Ruskin says that no artist has fully grasped or
matured his subject who can not quit one portion
of it at any moment, and proceed to the
completion of some other part. Doubtless he
is correct; but I am so haunted by those blue
eyes that I can paint nothing else this afternoon.
Do you recognize them? Yours, Irene.
Forgive me; but I can find no others, in imagination
or in life, that so fully express serenity.

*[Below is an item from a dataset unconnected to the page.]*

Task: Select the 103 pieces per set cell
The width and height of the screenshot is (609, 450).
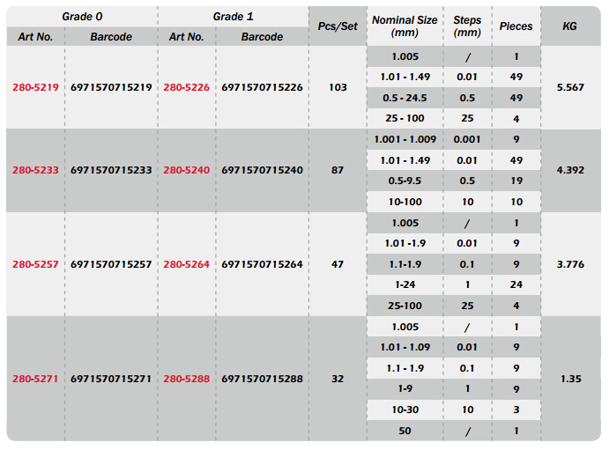Action: click(x=338, y=87)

My work has taken marvellous hold
upon me; sleeping or waking, it follows, possesses
me. I shall not hurry myself; I intend
that the execution shall be equal to my ideal—
and that ideal entirely worthy of the theme. I
want to lay my “Modern Macaria,” as the
first offering of Southern Art, upon my country's
altar, as a nucleus around which nobler
and grander pictures, from the hands of my
countrymen and women, shall cluster. In
sunny climes like ours, my glorious Art had
its birth, its novitiate, its apotheosis; and who
dare say that future ages shall not find Art-students
from all nations pressing, like pilgrims,
to the Perfected School of the Southern
States? Ancient republics offered premiums,
and saw the acme of the arts; why not our
Confederate republic, when days of national
prosperity dawn upon us? If the legislature
of each state would annually purchase,
for the embellishment of the galleries and
grounds of its capital, the best picture or
statue produced within its borders during the
twelvemonths, a generous emulation would
be encouraged. Our marble-hearted land
will furnish materials, which Southern genius
can mould into monuments of imperishable
beauty. This war furnishes instances of heroism
before which all other records pale,
and our Poets, Sculptors, and Painters have
only to look around them for subjects which
Greek or Italian Art would glorify and immortalize.

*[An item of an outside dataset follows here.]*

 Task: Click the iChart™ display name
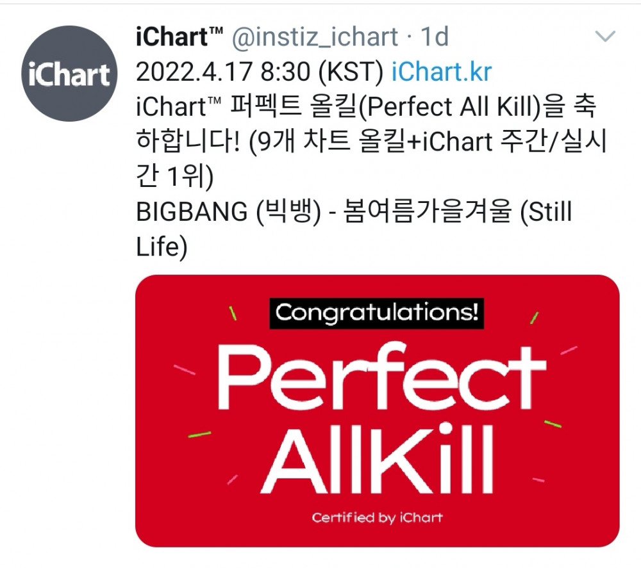[x=179, y=37]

“`I do distrust the poet who discerns
No character or glory in his times,
And trundles back his soul five hundred years.'”

“Our resources are inexhaustible, our capabilities
as a people unlimited, and we require
only the fostering influences which Cosmo De
Medici and Niccolo Niccoli exerted in Florence,
to call into action energies and latent
talents of which we are, as yet, scarcely conscious.

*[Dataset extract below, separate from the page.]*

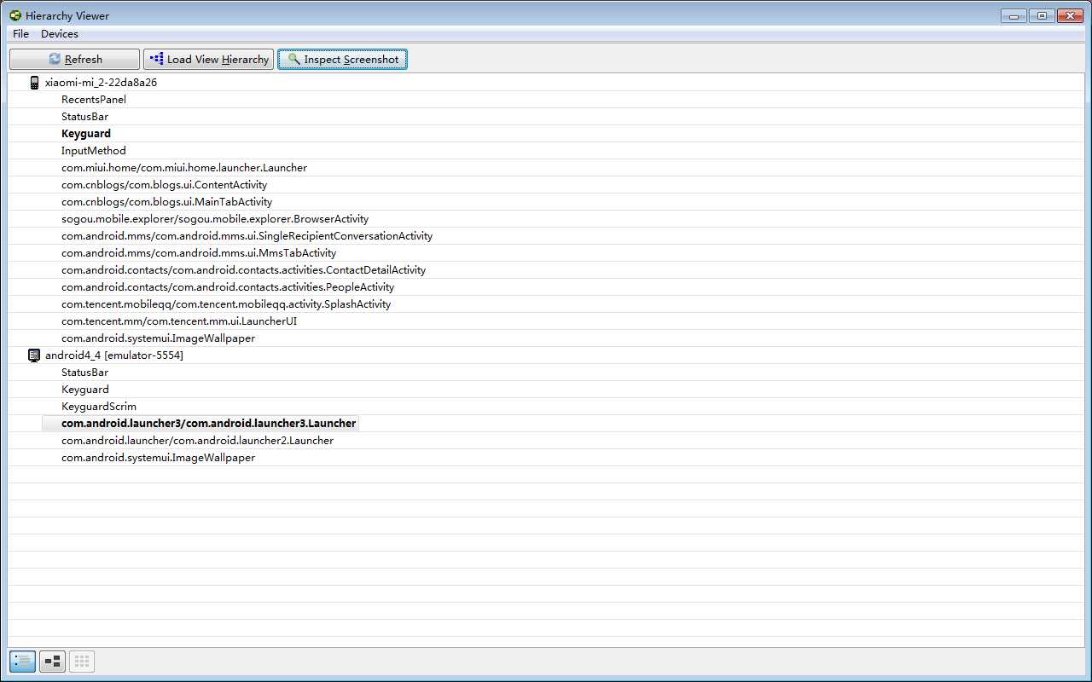This screenshot has height=682, width=1092.
Task: Select the android4_4 emulator device icon
Action: tap(35, 355)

Such patrons of Art and Literature I
hope to find in the planters of the Confederacy.
They have wealth, leisure, and every requisite
adjunct, and upon them, as a class,
must devolve this labor of love — the accomplishment
of an American Renaissance—the
development of the slumbering genius of our
land. Burke has remarked: `Nobility is a
graceful ornament to the civil order; it is the
Corinthian capital of polished society.” Certainly
Southern planters possess all the elements
of this highest order of social architec
ture, and upon their correct appreciation of
the grave responsibility attending their wealth
and influence depends, in great degree, our
emancipation from the gross utilitarianism
which has hitherto characterized us, and our
progress in refinement and æsthetic culture.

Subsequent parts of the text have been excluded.